Problem description ::
Answer these from the pen thread:
(a) What wood wraps the first Roman Harvest fountain pen?
(b) What does thewishman reply after Mintman says he has been resisting making that pen his carry pen?
(c) Which pen does plano_harry say would probably be his choice?

# Some recent pens - first picture post



## Mintman (Oct 22, 2012)

The first is a Roman harvest fountain tip wrapped in ebony, the second is also a Roman Harvest FP in Red Mallee burl and the last is a Majestic JR RB in splated oak.


----------



## thewishman (Oct 22, 2012)

Nice pens, Marc. The ebony looks especially nice.


----------



## Mintman (Oct 22, 2012)

Thanks!  I've been resisting making that my carry pen!


----------



## thewishman (Oct 22, 2012)

"Resistance is futile."


----------



## plano_harry (Oct 22, 2012)

Beautiful!  I would love to have any on them, but the classic look on the ebony is probably my choice as well.  Very nice.

Harry


----------



## Fishinbo (Oct 23, 2012)

Enticing collection of pens.  
Neat and classy.


----------



## mrcook4570 (Oct 23, 2012)

All are very beautiful.  Nice work!


----------



## Cabhog (Nov 18, 2012)

Some good looking pens!


----------



## orlandopens (Nov 19, 2012)

Raw data ::
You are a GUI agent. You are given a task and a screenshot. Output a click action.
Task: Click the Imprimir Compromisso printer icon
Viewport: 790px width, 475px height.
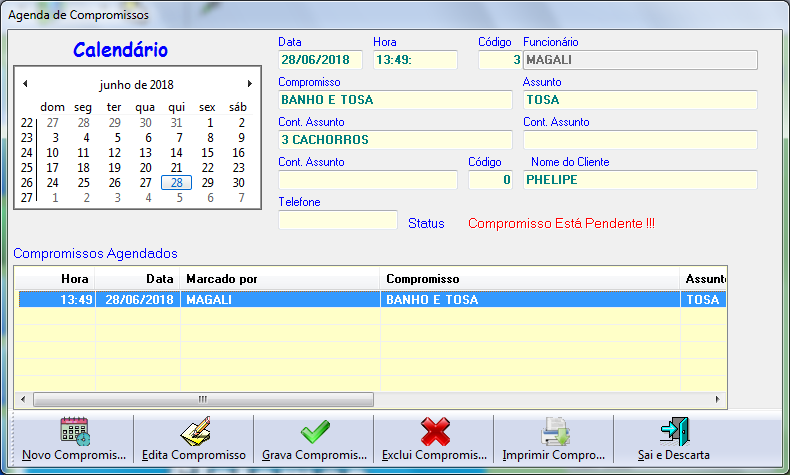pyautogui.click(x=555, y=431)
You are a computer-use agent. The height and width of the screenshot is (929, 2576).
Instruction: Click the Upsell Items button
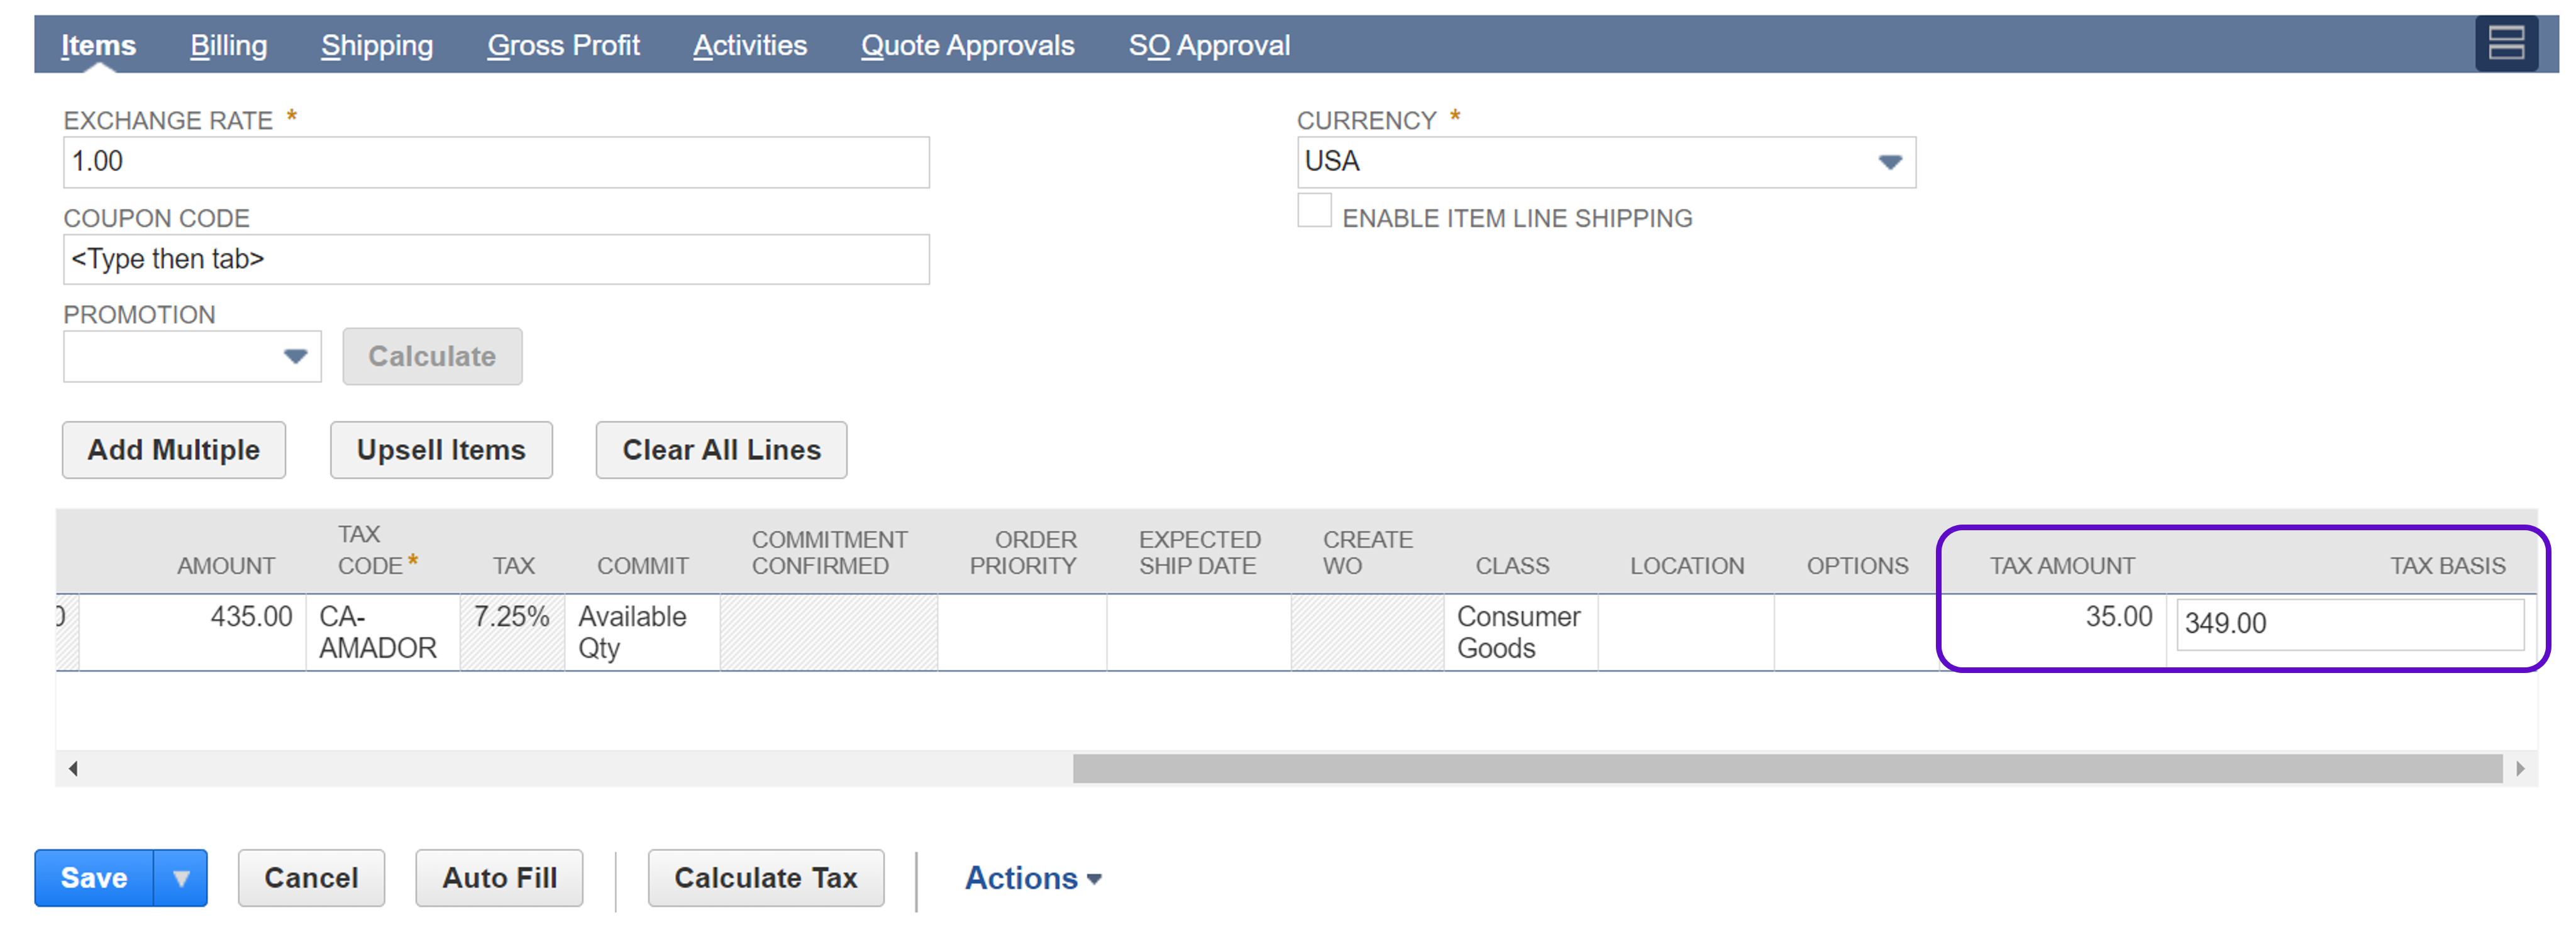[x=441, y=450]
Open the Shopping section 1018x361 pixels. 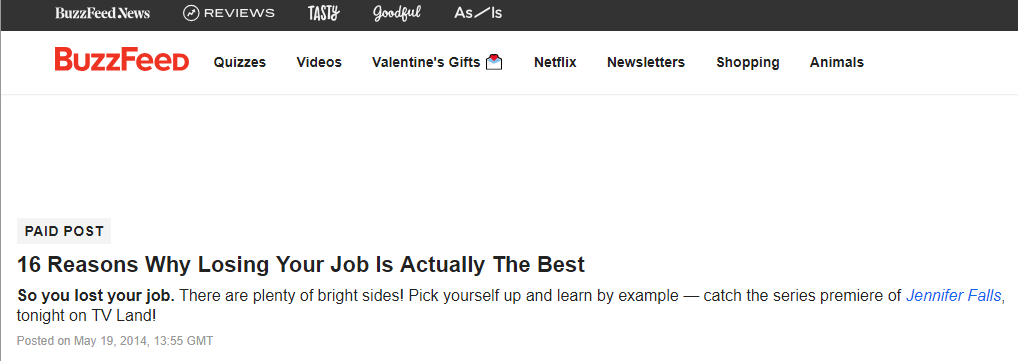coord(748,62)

Answer to the task ::
(a) Ebony.
(b) "Resistance is futile."
(c) The ebony one, for its classic look.